Im Büchlein meiner Schwester bin ich auf der letzten Seite angekommen. Morgen werde ich also noch für die letzten Tage ein neues Büchlein finden dürfen - und nach Hause tragen.
Als ich meine Fersen betrachte, zögere ich, zur Freude Michelles ein Foto davon zu machen. Es ist alles erträglich, doch ein baldiges Umsteigen auf den Bus als Heimkehrmethode rückt näher. Nur bis Sarria zu gehen wird wahrscheinlich - mal sehen - ich lasse mich von mir überraschen.

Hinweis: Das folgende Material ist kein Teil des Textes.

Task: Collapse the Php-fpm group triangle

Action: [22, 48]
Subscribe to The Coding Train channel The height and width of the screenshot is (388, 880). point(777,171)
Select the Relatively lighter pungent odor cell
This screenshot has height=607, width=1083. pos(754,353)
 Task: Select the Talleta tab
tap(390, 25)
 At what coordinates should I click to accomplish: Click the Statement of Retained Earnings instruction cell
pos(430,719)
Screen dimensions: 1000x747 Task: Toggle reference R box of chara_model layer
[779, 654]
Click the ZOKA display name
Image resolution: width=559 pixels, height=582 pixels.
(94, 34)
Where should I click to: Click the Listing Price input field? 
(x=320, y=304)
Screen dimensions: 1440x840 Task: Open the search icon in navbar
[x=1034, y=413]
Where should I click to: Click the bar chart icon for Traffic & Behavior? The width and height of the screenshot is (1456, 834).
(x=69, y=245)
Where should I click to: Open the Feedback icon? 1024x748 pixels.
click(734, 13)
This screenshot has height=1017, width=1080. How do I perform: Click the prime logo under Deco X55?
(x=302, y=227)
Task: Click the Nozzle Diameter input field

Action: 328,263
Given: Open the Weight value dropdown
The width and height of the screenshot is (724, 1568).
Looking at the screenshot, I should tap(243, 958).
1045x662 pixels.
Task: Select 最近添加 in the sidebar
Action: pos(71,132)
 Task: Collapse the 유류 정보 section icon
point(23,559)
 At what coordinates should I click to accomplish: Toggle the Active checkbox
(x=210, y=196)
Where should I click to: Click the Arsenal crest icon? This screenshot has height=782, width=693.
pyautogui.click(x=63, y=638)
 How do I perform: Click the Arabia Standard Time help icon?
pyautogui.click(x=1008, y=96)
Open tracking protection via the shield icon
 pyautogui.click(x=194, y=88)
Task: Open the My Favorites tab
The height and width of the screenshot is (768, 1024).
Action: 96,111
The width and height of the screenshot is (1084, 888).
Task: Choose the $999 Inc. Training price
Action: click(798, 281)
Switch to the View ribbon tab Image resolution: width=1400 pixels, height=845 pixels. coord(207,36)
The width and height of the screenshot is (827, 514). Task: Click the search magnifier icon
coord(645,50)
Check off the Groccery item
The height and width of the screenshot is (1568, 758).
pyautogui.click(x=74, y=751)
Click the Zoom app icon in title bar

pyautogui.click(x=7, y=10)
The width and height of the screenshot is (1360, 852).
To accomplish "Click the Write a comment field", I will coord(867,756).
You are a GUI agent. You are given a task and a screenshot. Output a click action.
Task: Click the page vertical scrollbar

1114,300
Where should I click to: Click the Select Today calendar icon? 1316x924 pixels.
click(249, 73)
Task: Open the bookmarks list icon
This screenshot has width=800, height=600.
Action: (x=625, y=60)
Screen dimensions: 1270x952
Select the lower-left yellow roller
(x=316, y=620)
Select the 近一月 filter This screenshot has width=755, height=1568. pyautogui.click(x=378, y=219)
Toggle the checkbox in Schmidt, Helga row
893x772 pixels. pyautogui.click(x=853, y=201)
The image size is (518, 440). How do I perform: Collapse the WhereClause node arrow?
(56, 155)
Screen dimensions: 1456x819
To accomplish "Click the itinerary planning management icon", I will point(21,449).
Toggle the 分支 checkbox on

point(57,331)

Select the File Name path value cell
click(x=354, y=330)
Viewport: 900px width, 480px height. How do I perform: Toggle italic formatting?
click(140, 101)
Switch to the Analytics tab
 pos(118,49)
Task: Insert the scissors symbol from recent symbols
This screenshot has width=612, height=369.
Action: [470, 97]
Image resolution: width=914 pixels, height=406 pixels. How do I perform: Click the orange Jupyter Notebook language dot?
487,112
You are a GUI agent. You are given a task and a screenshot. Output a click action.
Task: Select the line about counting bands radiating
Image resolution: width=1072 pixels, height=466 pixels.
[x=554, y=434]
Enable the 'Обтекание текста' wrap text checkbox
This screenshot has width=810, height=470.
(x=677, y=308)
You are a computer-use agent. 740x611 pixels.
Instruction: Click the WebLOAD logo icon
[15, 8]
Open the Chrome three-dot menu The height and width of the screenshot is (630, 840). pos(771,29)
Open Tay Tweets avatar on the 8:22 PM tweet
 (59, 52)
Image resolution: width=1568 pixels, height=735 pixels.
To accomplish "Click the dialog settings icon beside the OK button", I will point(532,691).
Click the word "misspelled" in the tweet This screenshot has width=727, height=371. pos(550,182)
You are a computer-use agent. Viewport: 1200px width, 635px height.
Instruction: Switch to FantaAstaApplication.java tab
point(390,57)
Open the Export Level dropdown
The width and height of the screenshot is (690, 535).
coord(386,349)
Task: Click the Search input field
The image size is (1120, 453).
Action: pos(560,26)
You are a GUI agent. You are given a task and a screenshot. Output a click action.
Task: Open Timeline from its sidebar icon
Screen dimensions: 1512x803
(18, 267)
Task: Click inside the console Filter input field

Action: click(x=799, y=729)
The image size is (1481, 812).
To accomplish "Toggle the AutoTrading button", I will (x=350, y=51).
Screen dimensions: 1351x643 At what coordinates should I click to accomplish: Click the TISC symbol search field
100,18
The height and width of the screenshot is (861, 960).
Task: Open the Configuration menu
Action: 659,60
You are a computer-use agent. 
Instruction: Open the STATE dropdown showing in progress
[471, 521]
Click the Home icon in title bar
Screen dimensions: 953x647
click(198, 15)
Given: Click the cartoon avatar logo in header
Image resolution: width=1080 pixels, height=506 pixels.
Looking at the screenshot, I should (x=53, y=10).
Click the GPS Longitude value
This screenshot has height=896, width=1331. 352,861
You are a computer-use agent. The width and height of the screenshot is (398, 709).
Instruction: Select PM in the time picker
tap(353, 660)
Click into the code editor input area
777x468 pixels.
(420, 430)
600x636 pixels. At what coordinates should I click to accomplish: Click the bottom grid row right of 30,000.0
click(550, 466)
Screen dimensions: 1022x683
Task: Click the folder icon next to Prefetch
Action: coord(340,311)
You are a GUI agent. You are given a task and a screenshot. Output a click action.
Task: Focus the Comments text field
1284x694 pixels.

Zurück in der Herberge: die Rezeption ist immer noch nicht besetzt. Küche und Aufenthaltsraum sind zwar nicht gerade warm und gemütlich, aber vom Feinsten – von wegen Notunterkunft. Alles neuer Luxus der Extraklasse, nur halt als Containeredition, und kein Topf, kein Teller, keine Tasse in der Küche - so kann die Küche auch weiterhin gut aussehen. Ich unterhalte mich noch mit Thomas, bekomme ein Stück Lebensgeschichte, die Hospitalera kommt und es geht früh zu Bett.